THE SEVENTH MANSION (2020)

THE SEVENTH MANSION is the debut novel from Maryse Meijer, who has previously penned the acclaimed collection HEARTBREAKER STORIES (as well as another collection of shorts with RAG, and the novella NORTH WOOD), and if you’re a member of any counter-culture you will find a lot to love about this. If you aren’t, well, you can at least appreciate the intentional and interior and effective fragmented prose.

THE SEVENTH MANSION centers around Xie, an extreme vegan/naturalist who has been moved by his divorced father Erik from L.A., mostly due to an oil spill that Xie couldn’t physically or mentally tolerate. They relocate to a rural Southern town and Xie is quickly singled out, mostly negatively by most of his school, but positively by two very rambunctious queer girls: Jo and Liam. They see a kindred spirit in his lassitude and rebellion and environmental badges such as ‘TAKE NOTHING. LEAVE EVERYTHING.’

All three of them decide to take their environmental activism to the next level and liberate a number of caged minks waiting to be skinned, but only Xie is caught via their activities.

It doesn’t help that Xie — someone whose friends unknowingly chastise him for being celibate and asexual — has a thing for bones. As in actual skeleton bones. He steals the remains of a saint from a church — St. Pancratius, the patron saint of youth — and matters escalate.

I’ll note that Xie’s father is one of the rare depictions of a positive, understanding father in fiction. He legitimately wants to help Xie and he’s supportive and listens to him, even when Xie shuts himself away.

It is a slow, twisted burn of a ride and full of fragmented thoughts and feelings and sensuality and builds to one hell of a climax in more ways than one.

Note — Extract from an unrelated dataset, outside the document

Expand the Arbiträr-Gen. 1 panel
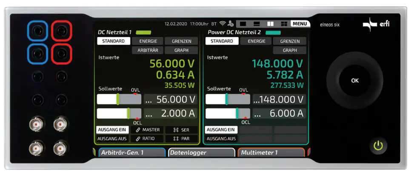This screenshot has height=171, width=417. click(132, 153)
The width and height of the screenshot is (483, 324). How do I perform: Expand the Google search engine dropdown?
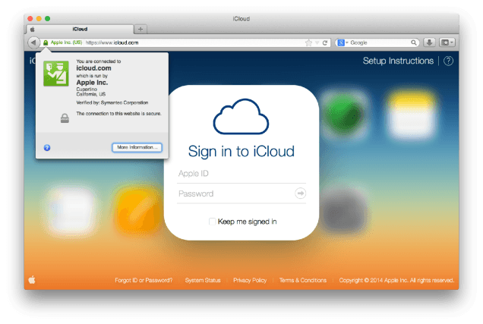[343, 42]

ROSETTA STONE – ADRENALINE [AGAIN] (1995)

In case you weren’t aware, I’m an old-school goth, firmly aware that early ROSETTA STONE was basically SISTERS OF MERCY mimicry.

But with -The Tyranny of Inaction- and the -nothing- E.P. they turned the corner and merged their sound with a more electro-infused sensibility and remixed some of their older work into far more invigorating pieces, such as -Adrenaline-.

I’m stupidly physically hyper-sensitive to a debilitating extent, but extremely percussive songs really help me cope for some reason, and I absolutely thrill to not just this song, but this very succinct remix. I visibly glow while listening to it and just want to launch myself around. It’s a very fun time.

WE HAVE ALWAYS LIVED IN THE CASTLE (1962)

THE HAUNTING OF HILL HOUSE is arguably Shirley Jackson’s second-best known work next to THE LOTTERY — partially because of the film adaptation THE HAUNTING (which she was on set to consult) and, perhaps, because of Mike Flanagan’s wild deviation of a TV adaptation. (A fine series that, sadly, I feel has little to do with its source material.) However, I found WE HAVE ALWAYS LIVED IN THE CASTLE — her final novel before she sadly passed away — to be far more affecting.

WE HAVE ALWAYS LIVED IN THE CASTLE harbors many of Jackson’s tropes: gothic horror, family strife, New England iciness and societal rejection, agoraphobia, and decaying homesteads. However, it also feels like the apotheosis of her works, that this story of two sisters living together in their family’s house in Vermont, their mother and father, aunt and brother, dead due to poison before the youngest daughter, Mary Katherine “Merricat”, became a teenager. Only the uncle survived, barely, and they house and take care of him.

It’s a riveting, wild read, one that — while it received wide recognition and critical acclaim when it was released — appears to have faded into the stacks.